# [Task instructions]
Look through the lines below and extract each one that contains "Viewport".

# [Source data]
◇ ◇ ◇ ◇ ◇

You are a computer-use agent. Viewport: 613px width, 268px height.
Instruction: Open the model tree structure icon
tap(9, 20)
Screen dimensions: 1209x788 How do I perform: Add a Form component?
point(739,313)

◇ ◇ ◇ ◇ ◇

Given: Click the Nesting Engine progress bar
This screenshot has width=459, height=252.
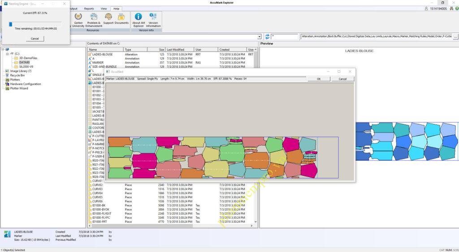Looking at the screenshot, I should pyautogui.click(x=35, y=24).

◇ ◇ ◇ ◇ ◇

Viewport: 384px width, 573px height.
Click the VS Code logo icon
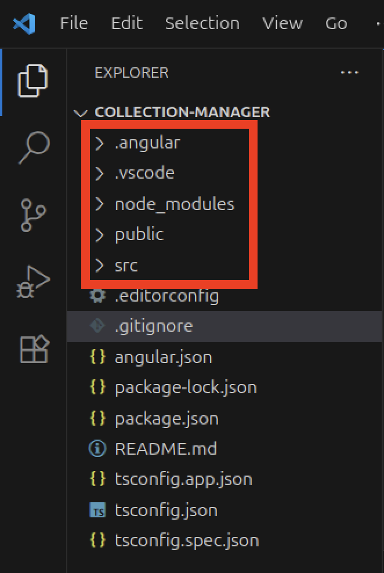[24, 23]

◇ ◇ ◇ ◇ ◇

# [Task response]
You are a computer-use agent. Viewport: 613px width, 268px height.
Viewport: 384px width, 573px height.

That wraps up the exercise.